▸ **Task directions**
Rewrite the listing below so that each "GUI agent" becomes "screen agent", leaving everything else untouched.

Saved entries:
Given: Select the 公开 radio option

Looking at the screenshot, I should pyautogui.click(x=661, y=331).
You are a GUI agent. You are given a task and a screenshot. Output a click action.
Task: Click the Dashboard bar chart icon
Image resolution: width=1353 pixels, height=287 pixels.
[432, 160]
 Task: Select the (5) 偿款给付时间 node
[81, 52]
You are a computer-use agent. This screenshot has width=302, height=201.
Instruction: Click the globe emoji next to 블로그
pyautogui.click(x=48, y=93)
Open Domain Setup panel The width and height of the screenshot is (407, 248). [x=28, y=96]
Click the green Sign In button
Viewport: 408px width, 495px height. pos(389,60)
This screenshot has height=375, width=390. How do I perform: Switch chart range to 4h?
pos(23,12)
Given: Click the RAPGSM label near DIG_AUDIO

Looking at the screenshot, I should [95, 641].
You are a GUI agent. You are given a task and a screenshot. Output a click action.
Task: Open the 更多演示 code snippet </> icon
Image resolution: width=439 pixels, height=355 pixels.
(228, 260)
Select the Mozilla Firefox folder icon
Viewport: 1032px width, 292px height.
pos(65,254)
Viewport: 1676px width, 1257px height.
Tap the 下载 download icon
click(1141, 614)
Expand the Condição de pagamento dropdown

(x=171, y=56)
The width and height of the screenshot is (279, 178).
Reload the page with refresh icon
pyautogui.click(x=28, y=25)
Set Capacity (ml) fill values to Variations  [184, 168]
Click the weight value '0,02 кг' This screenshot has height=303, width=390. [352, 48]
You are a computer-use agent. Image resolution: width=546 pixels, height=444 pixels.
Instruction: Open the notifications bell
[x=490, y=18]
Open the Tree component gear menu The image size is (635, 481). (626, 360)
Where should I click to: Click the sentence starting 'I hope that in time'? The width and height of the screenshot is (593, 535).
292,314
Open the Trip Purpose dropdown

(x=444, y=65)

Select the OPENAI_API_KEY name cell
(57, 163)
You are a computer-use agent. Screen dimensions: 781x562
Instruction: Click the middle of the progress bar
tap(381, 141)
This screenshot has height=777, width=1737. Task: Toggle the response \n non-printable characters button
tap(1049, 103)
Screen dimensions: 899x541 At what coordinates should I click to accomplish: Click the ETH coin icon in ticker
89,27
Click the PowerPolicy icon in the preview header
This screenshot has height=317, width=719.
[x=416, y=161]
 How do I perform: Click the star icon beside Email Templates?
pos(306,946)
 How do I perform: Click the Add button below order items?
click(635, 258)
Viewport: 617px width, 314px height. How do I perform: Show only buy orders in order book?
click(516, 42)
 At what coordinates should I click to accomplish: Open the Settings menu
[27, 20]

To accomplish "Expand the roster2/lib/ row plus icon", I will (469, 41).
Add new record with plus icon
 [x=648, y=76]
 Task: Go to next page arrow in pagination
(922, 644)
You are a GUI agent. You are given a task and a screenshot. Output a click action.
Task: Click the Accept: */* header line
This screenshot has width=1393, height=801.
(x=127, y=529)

▸ **Output**
Given: Select the 公开 radio option

Looking at the screenshot, I should pyautogui.click(x=661, y=331).
You are a screen agent. You are given a task and a screenshot. Output a click action.
Task: Click the Dashboard bar chart icon
Image resolution: width=1353 pixels, height=287 pixels.
[432, 160]
 Task: Select the (5) 偿款给付时间 node
[81, 52]
You are a computer-use agent. This screenshot has width=302, height=201.
Instruction: Click the globe emoji next to 블로그
pyautogui.click(x=48, y=93)
Open Domain Setup panel The width and height of the screenshot is (407, 248). [x=28, y=96]
Click the green Sign In button
Viewport: 408px width, 495px height. pos(389,60)
This screenshot has height=375, width=390. How do I perform: Switch chart range to 4h?
pos(23,12)
Given: Click the RAPGSM label near DIG_AUDIO

Looking at the screenshot, I should [95, 641].
You are a screen agent. You are given a task and a screenshot. Output a click action.
Task: Open the 更多演示 code snippet </> icon
Image resolution: width=439 pixels, height=355 pixels.
(228, 260)
Select the Mozilla Firefox folder icon
Viewport: 1032px width, 292px height.
pos(65,254)
Viewport: 1676px width, 1257px height.
Tap the 下载 download icon
click(1141, 614)
Expand the Condição de pagamento dropdown

(x=171, y=56)
The width and height of the screenshot is (279, 178).
Reload the page with refresh icon
pyautogui.click(x=28, y=25)
Set Capacity (ml) fill values to Variations  [184, 168]
Click the weight value '0,02 кг' This screenshot has height=303, width=390. [352, 48]
You are a computer-use agent. Image resolution: width=546 pixels, height=444 pixels.
Instruction: Open the notifications bell
[x=490, y=18]
Open the Tree component gear menu The image size is (635, 481). (626, 360)
Where should I click to: Click the sentence starting 'I hope that in time'? The width and height of the screenshot is (593, 535).
292,314
Open the Trip Purpose dropdown

(x=444, y=65)

Select the OPENAI_API_KEY name cell
(57, 163)
You are a computer-use agent. Screen dimensions: 781x562
Instruction: Click the middle of the progress bar
tap(381, 141)
This screenshot has height=777, width=1737. Task: Toggle the response \n non-printable characters button
tap(1049, 103)
Screen dimensions: 899x541 At what coordinates should I click to accomplish: Click the ETH coin icon in ticker
89,27
Click the PowerPolicy icon in the preview header
This screenshot has height=317, width=719.
[x=416, y=161]
 How do I perform: Click the star icon beside Email Templates?
pos(306,946)
 How do I perform: Click the Add button below order items?
click(635, 258)
Viewport: 617px width, 314px height. How do I perform: Show only buy orders in order book?
click(516, 42)
 At what coordinates should I click to accomplish: Open the Settings menu
[27, 20]

To accomplish "Expand the roster2/lib/ row plus icon", I will (469, 41).
Add new record with plus icon
 [x=648, y=76]
 Task: Go to next page arrow in pagination
(922, 644)
You are a screen agent. You are given a task and a screenshot. Output a click action.
Task: Click the Accept: */* header line
This screenshot has width=1393, height=801.
(x=127, y=529)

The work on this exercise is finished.